Wir haben an einem großen Bremer Schulgebäude eine Videoüberwachung konzipiert und realisiert. Unser System erhöht im Einklang mit Aspekten des Datenschutzes die Sicherheit im Eskalationsfall und bei Einbrüchen. Die Akzeptanz der Videoüberwachung ist vom Start weg hoch. „Es hat keine großen Nachfragen oder gar Beschwerden nach der Freischaltung gegeben“, berichtet Hausmeister Lutz Schwenzfeuer. Und wer sich beobachtet fühlen könnte, dem lasse sich das Videokonzept leicht und überzeugend erläutern.
Die Anforderungen
Vandalismus und eine hohe Einbruchsquote sind seit Jahren an der Tagesordnung. Die Diebstähle, zerbrochenen Scheiben oder Graffiti sorgen für Schadenshöhen von mehreren zehntausend Euro pro Jahr. Nach einem intensiven Dialog zwischen Hausmeister, Schulleitungen, Bildungsbehörde und der Datenschutzbeauftragten kristallisierte sich die Installation einer Videoüberwachung als sinnvolle Lösung für mehr Sicherheit heraus, um Vorfälle aller Art beweisbar festhalten zu können und die Hemmschwelle für Einbrüche zu erhöhen.
Unsere Lösung
Im Auftrag der Bildungsbehörde und Immobilien Bremen haben wir eine Lösung auf dem aktuellen Stand der Technik konzipiert und realisiert, die Aspekte einer optimalen Überwachung des Gebäudekomplexes mit denen des Datenschutzes in Einklang bringt. Zentrale Grundidee dieses Systems ist es, nur außerhalb der Schulzeiten dauerhaft Bilder aufzuzeichnen. Allein im Gefahrenfall, etwa bei einer Schlägerei, bei einem Diebstahl oder einem Amoklauf, kann der Hausmeister die Aufzeichnung mit einzelnen Kameras manuell starten. Über einen zentralen Monitor hat er allein alle Kameras live im Blick. Das ermöglicht dem Hausmeister den gesamten Außenbereich an den neuralgischen Punkten einzusehen.
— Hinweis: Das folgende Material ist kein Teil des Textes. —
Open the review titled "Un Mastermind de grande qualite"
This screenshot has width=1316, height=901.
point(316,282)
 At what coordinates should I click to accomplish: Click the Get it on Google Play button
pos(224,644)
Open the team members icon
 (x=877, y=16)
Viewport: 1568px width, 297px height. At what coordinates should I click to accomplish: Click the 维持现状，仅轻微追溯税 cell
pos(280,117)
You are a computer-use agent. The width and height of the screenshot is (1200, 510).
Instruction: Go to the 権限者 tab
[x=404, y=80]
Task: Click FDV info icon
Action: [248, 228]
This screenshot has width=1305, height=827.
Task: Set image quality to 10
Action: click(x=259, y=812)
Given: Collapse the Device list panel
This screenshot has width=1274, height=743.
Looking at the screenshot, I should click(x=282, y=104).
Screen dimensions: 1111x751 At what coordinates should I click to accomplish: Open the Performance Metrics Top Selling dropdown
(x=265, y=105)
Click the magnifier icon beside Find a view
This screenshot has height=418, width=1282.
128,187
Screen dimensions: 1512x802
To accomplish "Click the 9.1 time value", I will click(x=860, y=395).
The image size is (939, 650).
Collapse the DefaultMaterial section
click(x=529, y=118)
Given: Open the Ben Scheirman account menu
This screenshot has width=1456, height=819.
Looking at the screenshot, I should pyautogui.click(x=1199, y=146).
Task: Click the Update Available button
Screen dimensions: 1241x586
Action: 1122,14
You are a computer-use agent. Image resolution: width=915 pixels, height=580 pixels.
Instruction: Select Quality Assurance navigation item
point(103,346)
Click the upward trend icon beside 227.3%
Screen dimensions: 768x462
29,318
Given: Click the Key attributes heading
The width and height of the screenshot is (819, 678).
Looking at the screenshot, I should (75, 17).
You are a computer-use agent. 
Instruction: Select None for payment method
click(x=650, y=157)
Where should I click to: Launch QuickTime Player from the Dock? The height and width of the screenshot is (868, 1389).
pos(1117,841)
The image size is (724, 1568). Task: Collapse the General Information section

Ohne dass Schüler, Lehrer, Eltern oder Besucher eine permanente Speicherung „ihrer“ Bilder befürchten müssen.
In der konkreten Umsetzung haben wir an den Gefahrenpunkten im Außenbereich insgesamt 13 Netzwerkkameras installiert. Ein unsichtbares Infrarotlicht sorgt dabei für eine sehr unauffällige Ausleuchtung, spart zudem Energie und verhindert Beeinträchtigungen bei der Bildqualität durch Insekten. Die einzelnen Kameras werden via Datenkabel über ein Netzwerk an den zentralen Server für das Videomanagement angeschlossen. Unser System ist jederzeit mit zusätzlichen Kameras erweiterbar.
Das Ergebnis
Eine aktuelle Auswertung der Schadenshöhen seit der Einführung der Videoüberwachung liegt noch nicht vor. „Doch gefühlt hat sich die Sicherheit erhöht“, berichtet Hausmeister Lutz Schwenzfeuer. Er würde diesen Weg immer wieder einschlagen, denn mit der Kameraanlage lassen sich Bewegungen von Tätern jetzt nachverfolgen. Bislang gab es keinerlei Probleme. „Auch die Installation und die Betreuung durch die Firma Fleischhauer war einwandfrei“, sagt Schwenzfeuer. Von Seiten des Herstellers wünscht sich der Hausmeister als Verbesserung noch eine Art roten Knopf, mit dem er im Eskalationsfall noch einfacher und schneller die Aufzeichnung aller Kameras starten kann.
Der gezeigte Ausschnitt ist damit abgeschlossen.